_What you will do_
Transcribe the listing below verbatim, omitting pictures.

_Data to examine_
►

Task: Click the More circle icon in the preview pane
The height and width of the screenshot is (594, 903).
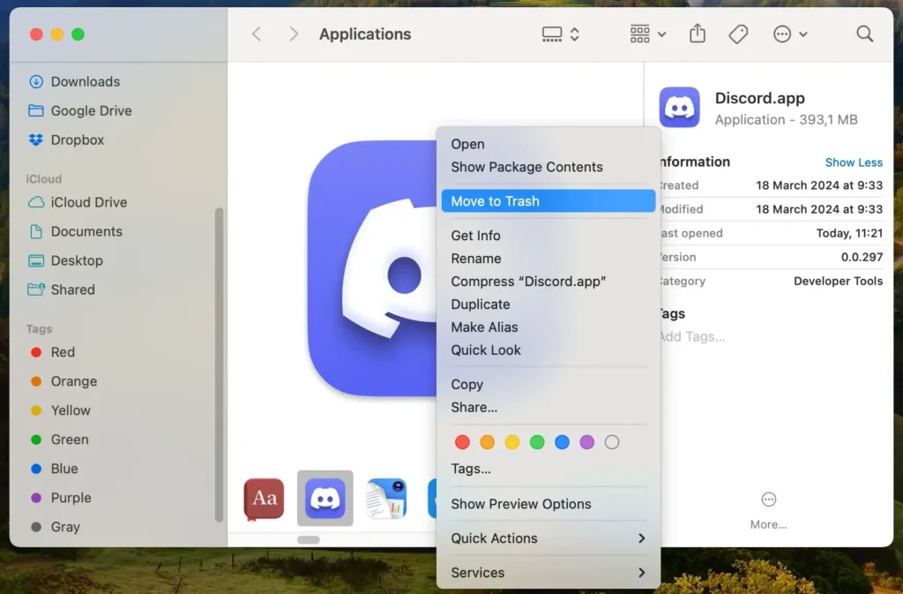Action: pyautogui.click(x=768, y=500)
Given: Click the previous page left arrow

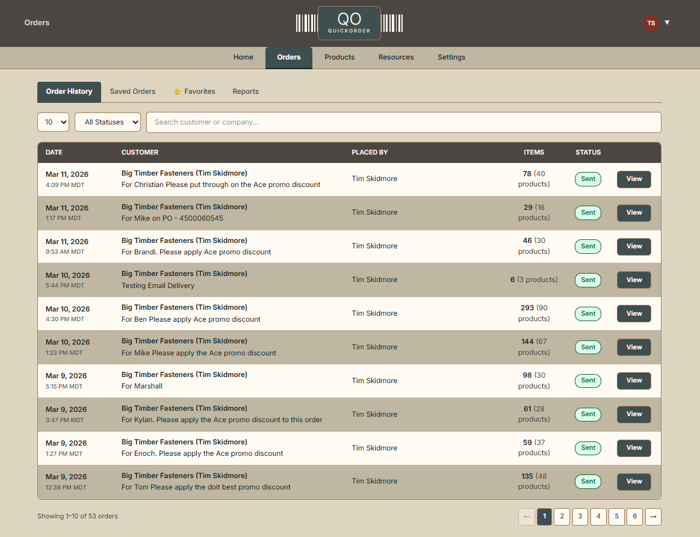Looking at the screenshot, I should [x=526, y=517].
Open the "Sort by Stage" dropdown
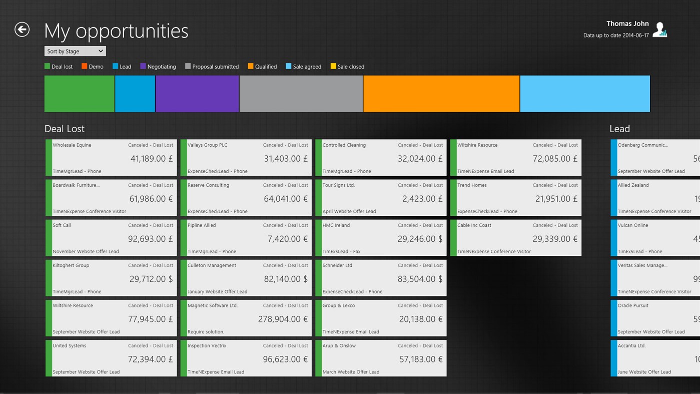Viewport: 700px width, 394px height. tap(74, 51)
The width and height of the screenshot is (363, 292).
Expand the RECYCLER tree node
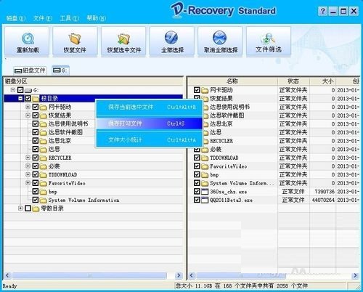[28, 158]
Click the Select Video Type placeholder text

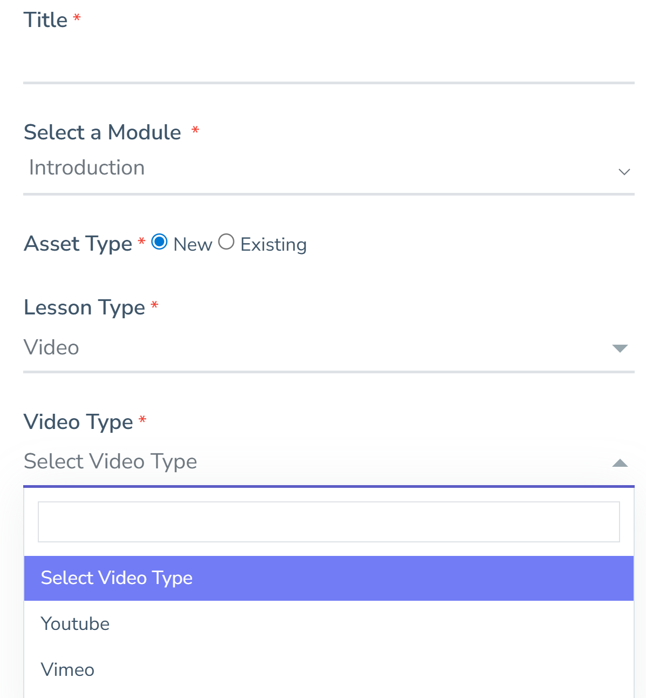(110, 462)
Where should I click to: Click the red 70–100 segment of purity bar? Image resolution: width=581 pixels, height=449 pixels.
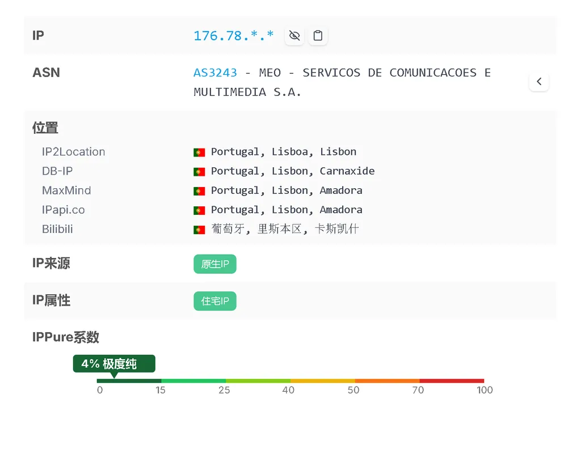click(452, 380)
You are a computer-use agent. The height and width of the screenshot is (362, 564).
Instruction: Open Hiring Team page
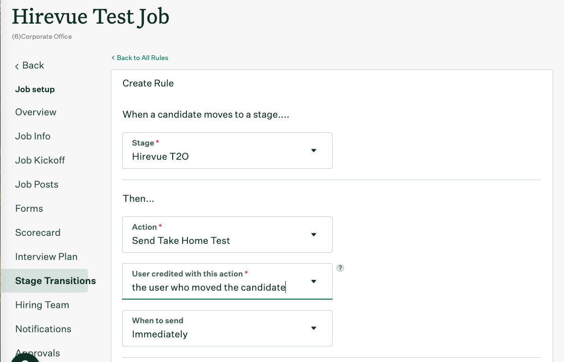(42, 304)
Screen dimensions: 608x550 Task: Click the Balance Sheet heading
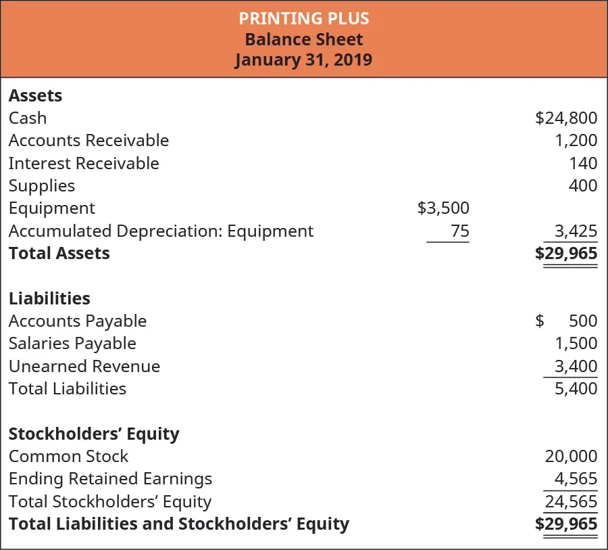[x=304, y=39]
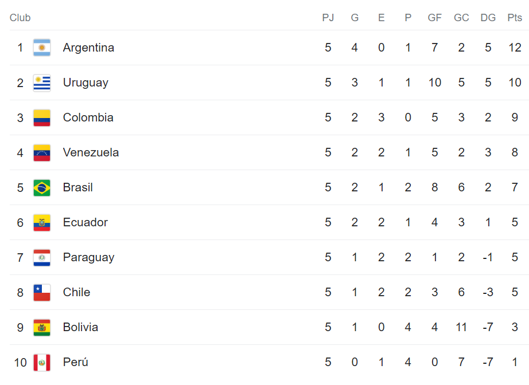Select the Colombia team name
This screenshot has width=529, height=385.
[88, 117]
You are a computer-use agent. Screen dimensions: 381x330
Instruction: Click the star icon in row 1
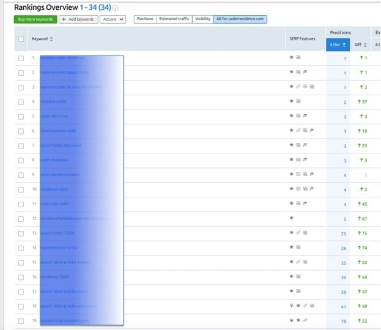[x=291, y=57]
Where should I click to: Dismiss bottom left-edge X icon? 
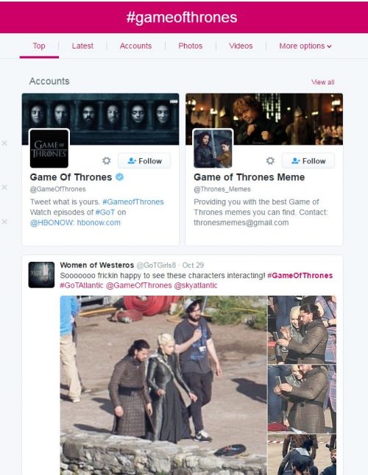point(4,222)
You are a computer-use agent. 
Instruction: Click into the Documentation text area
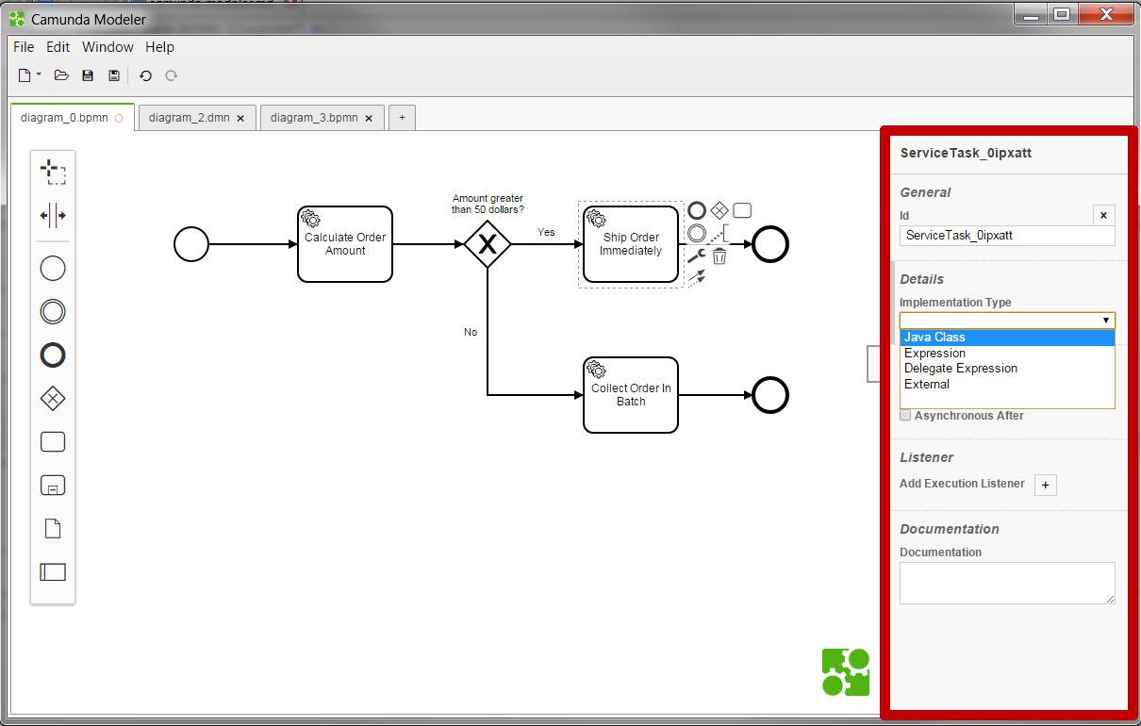point(1006,583)
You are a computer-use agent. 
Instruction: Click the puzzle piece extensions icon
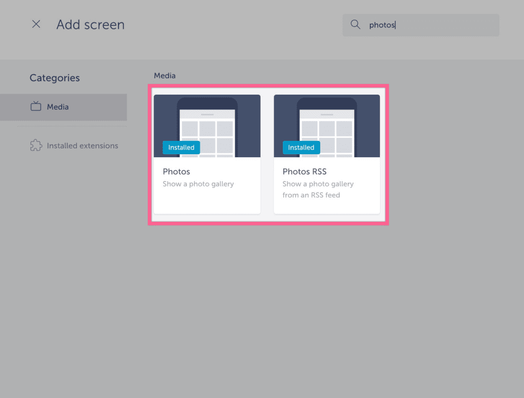[36, 145]
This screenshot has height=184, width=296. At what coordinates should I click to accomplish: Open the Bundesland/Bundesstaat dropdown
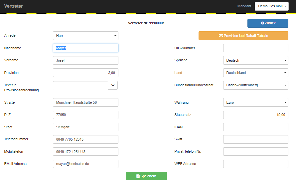(256, 85)
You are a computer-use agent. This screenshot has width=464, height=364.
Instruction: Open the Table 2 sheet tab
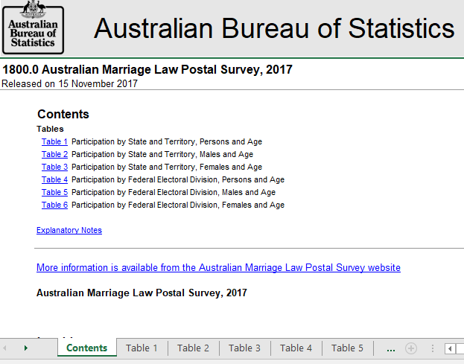pyautogui.click(x=193, y=348)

◄

_Exercise solution_
Task: Click the More circle icon in the preview pane
The height and width of the screenshot is (594, 903).
Action: pyautogui.click(x=768, y=500)
Given: Click the previous page left arrow

Looking at the screenshot, I should [x=526, y=517].
Open the "Sort by Stage" dropdown
Viewport: 700px width, 394px height. tap(74, 51)
The width and height of the screenshot is (363, 292).
Expand the RECYCLER tree node
[28, 158]
Click the Select Video Type placeholder text

(110, 462)
Where should I click to: Click the red 70–100 segment of purity bar? Image resolution: width=581 pixels, height=449 pixels.
click(452, 380)
You are a computer-use agent. The height and width of the screenshot is (362, 564).
Instruction: Open Hiring Team page
(42, 304)
Screen dimensions: 608x550 Task: Click the Balance Sheet heading
[x=304, y=39]
Select the Colombia team name
This screenshot has width=529, height=385.
[88, 117]
You are a computer-use agent. Screen dimensions: 381x330
Instruction: Click the star icon in row 1
[x=291, y=57]
Where should I click to: Dismiss bottom left-edge X icon? 
point(4,222)
You are a computer-use agent. 
Instruction: Click into the Documentation text area
point(1006,583)
You are a computer-use agent. 
Instruction: Click the puzzle piece extensions icon
[36, 145]
This screenshot has height=184, width=296. At what coordinates should I click to accomplish: Open the Bundesland/Bundesstaat dropdown
(256, 85)
You are a computer-use agent. This screenshot has width=464, height=364.
Instruction: Open the Table 2 sheet tab
pyautogui.click(x=193, y=348)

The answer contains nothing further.